=== EXERCISE GOAL ===
Repeat, exactly as they appear, the lines from the one with "The width and height of the screenshot is (1456, 819)." through the last line of the entries below, but none of the pictures.
'''
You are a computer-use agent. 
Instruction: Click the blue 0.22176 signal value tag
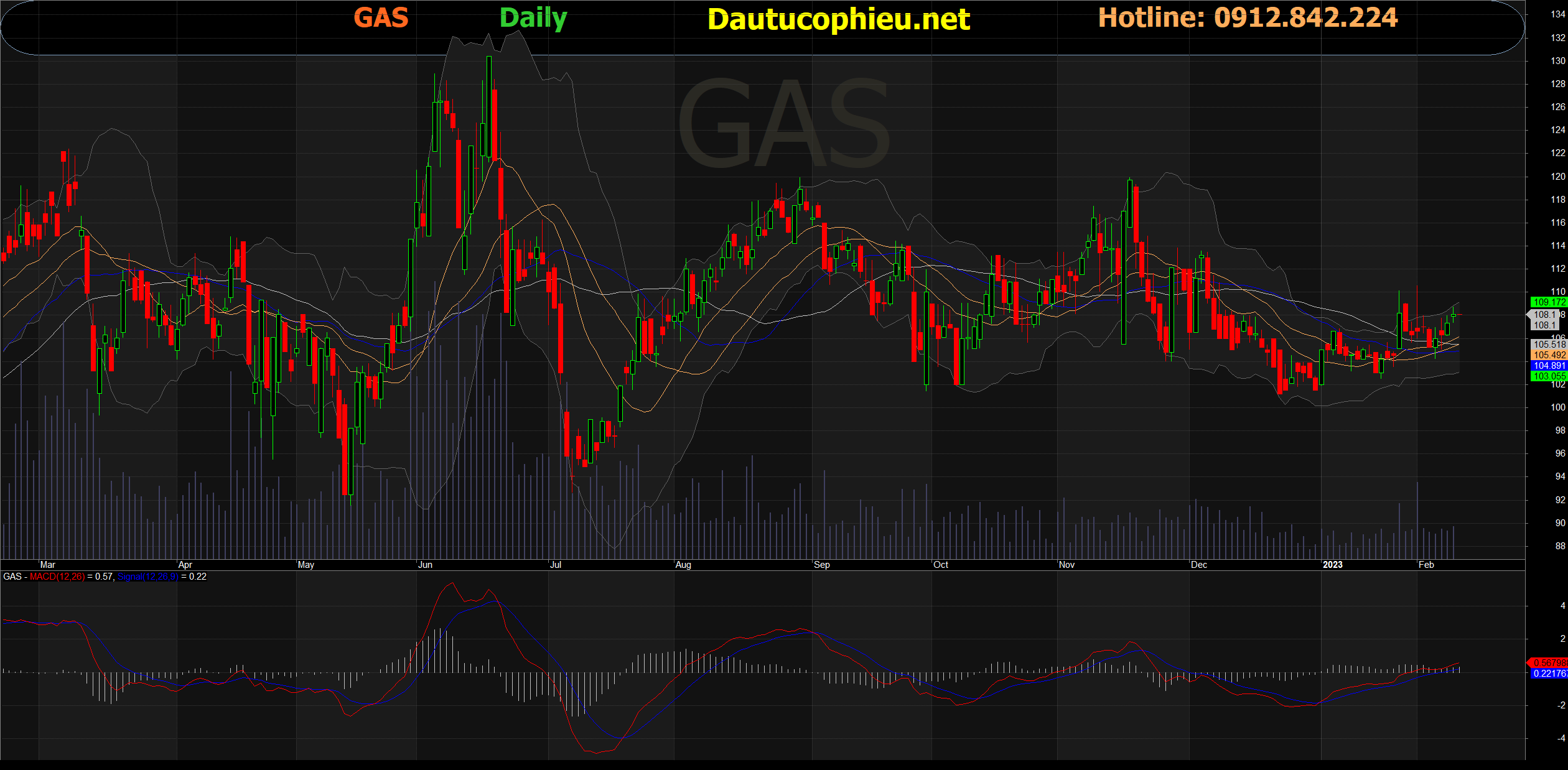(1549, 674)
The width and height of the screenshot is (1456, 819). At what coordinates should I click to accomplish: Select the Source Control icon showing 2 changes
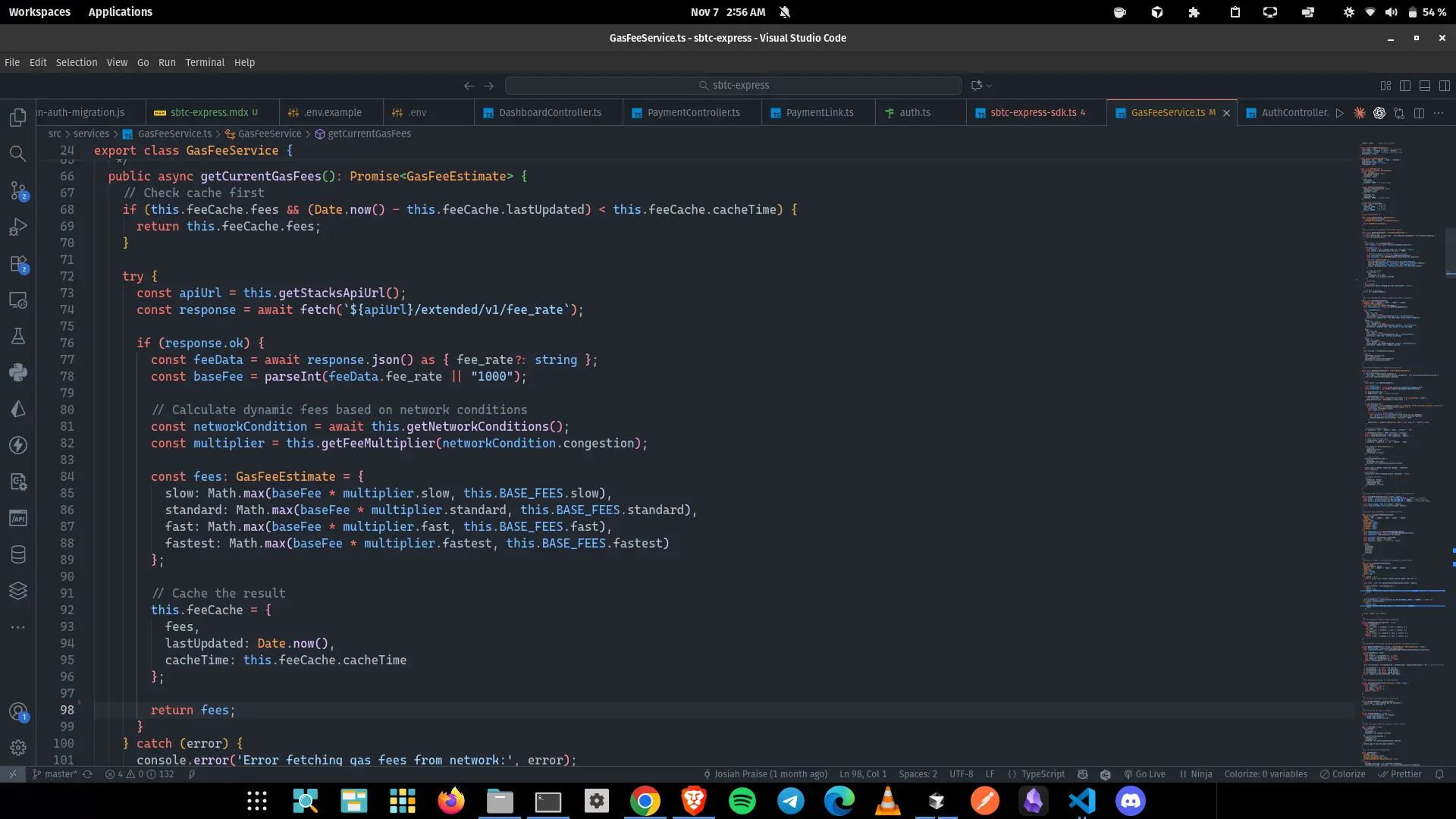coord(18,190)
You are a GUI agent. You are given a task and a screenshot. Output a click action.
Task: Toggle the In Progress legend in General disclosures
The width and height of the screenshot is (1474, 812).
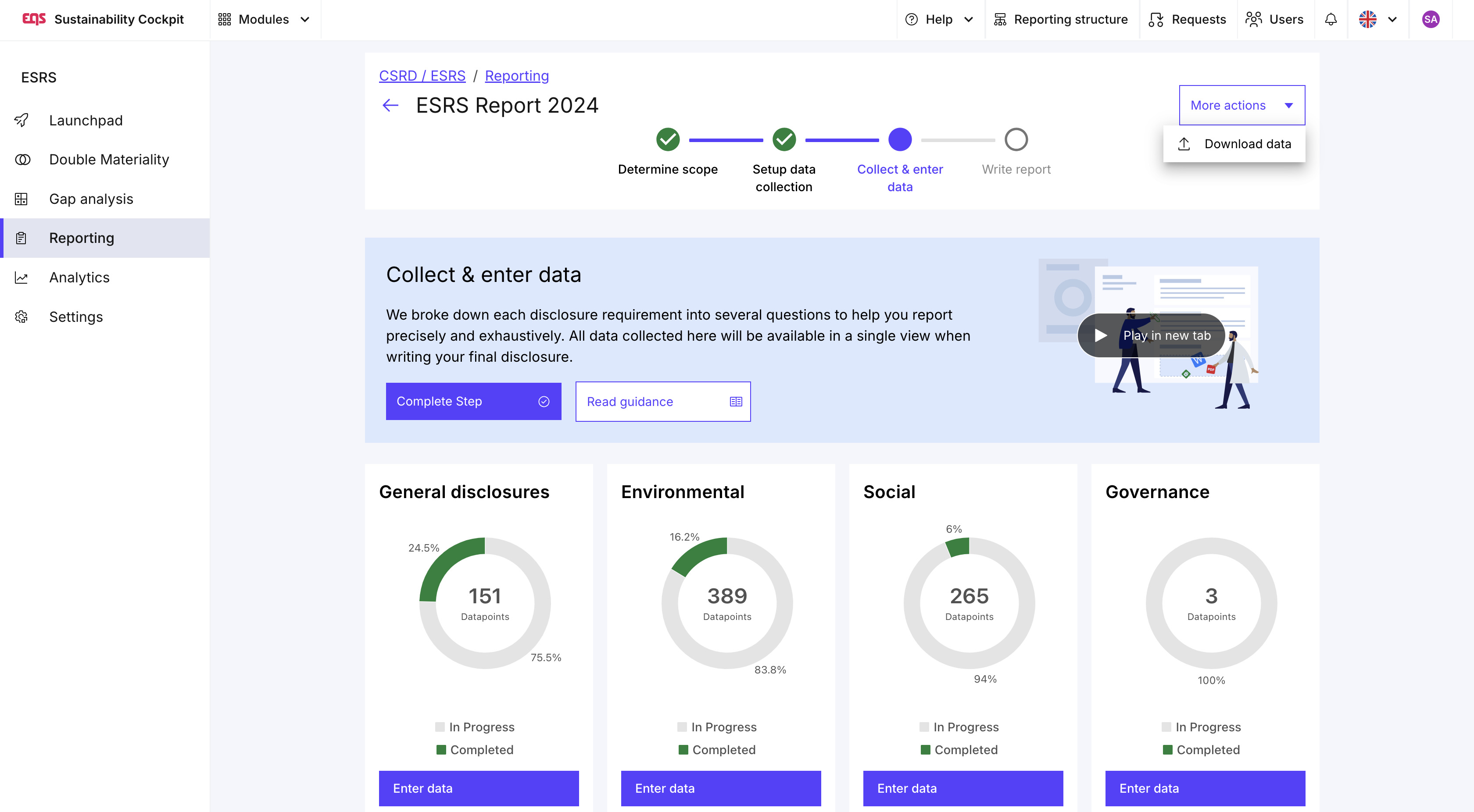click(x=475, y=727)
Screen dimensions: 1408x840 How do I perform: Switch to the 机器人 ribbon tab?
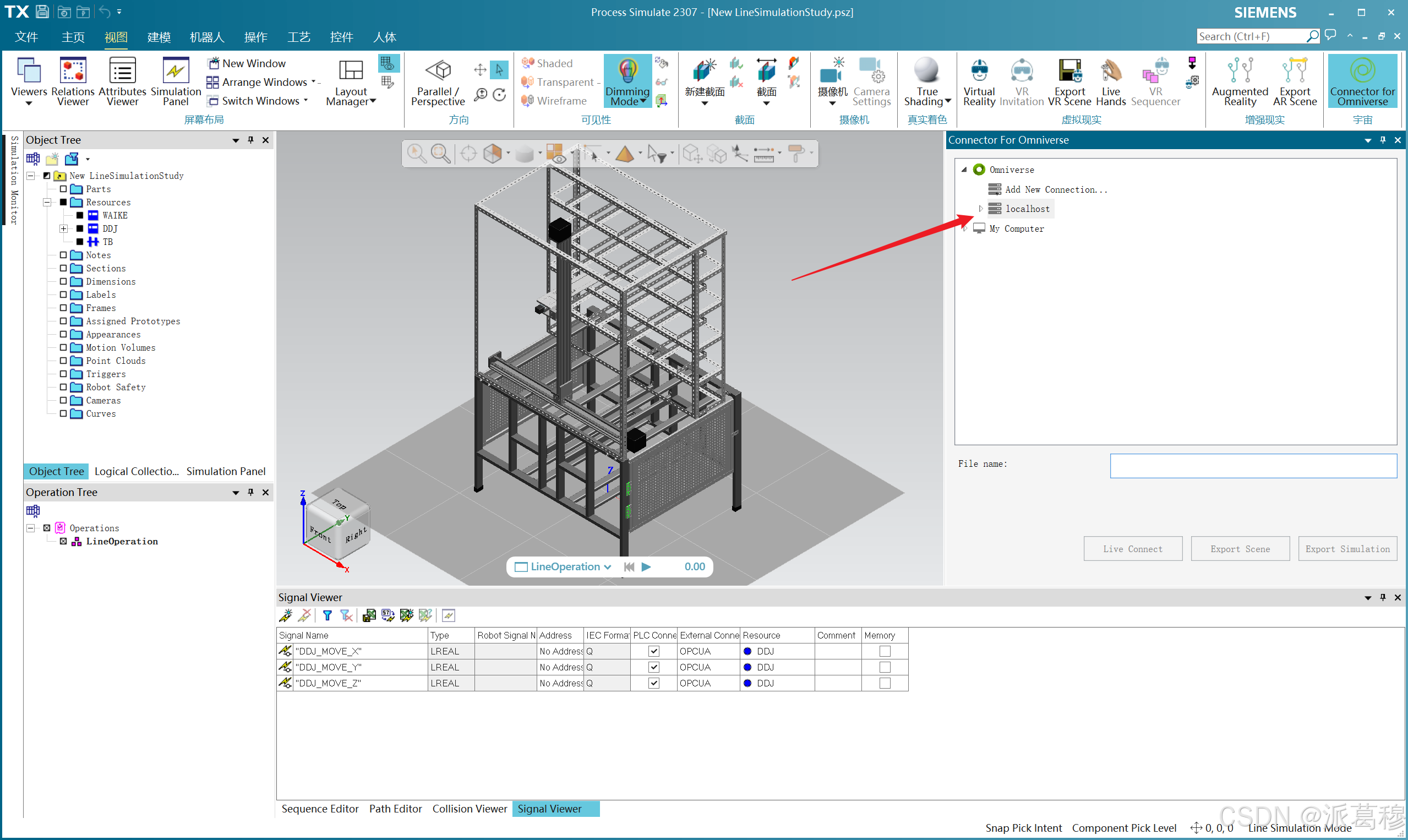pyautogui.click(x=207, y=37)

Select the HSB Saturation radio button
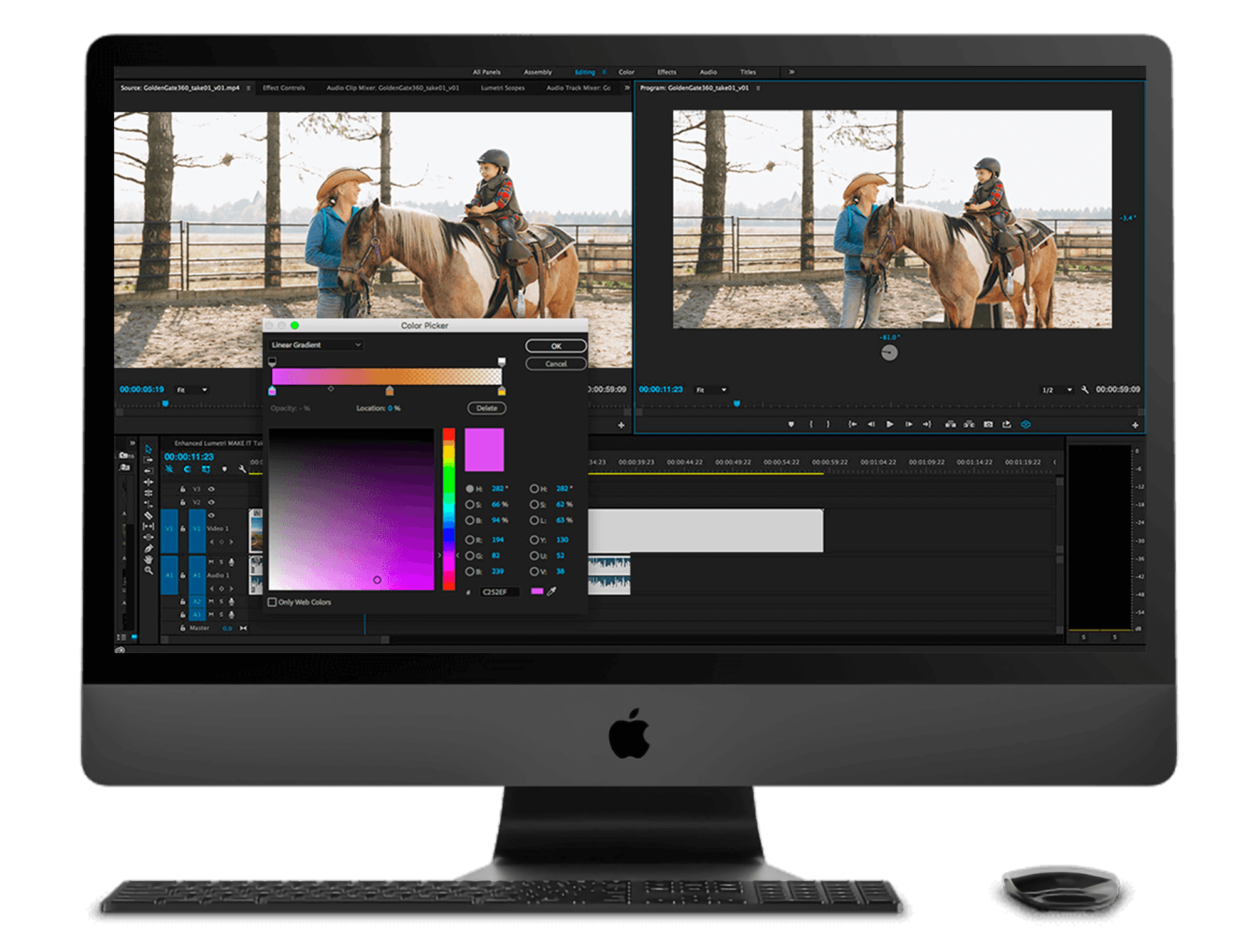point(469,505)
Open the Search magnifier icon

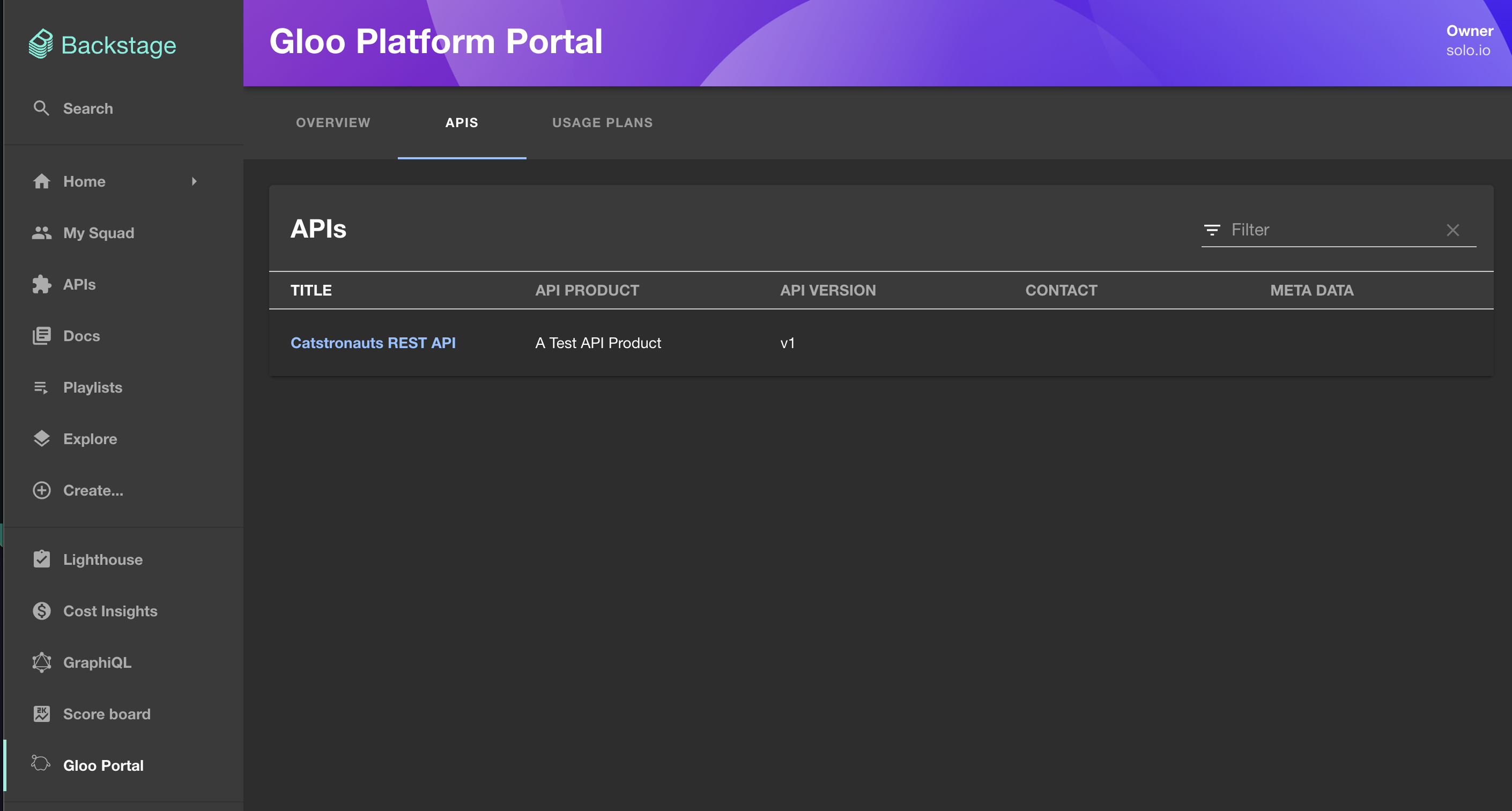[x=41, y=108]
'''
=== REPLY ===
The width and height of the screenshot is (1456, 819). At what coordinates should I click to accomplish: Select the Source Control icon showing 2 changes
coord(18,190)
You are a GUI agent. You are given a task and a screenshot. Output a click action.
Task: Toggle the In Progress legend in General disclosures
The width and height of the screenshot is (1474, 812).
click(x=475, y=727)
Screen dimensions: 1408x840 How do I perform: Switch to the 机器人 ribbon tab?
pyautogui.click(x=207, y=37)

Select the HSB Saturation radio button
point(469,505)
Open the Search magnifier icon

[x=41, y=108]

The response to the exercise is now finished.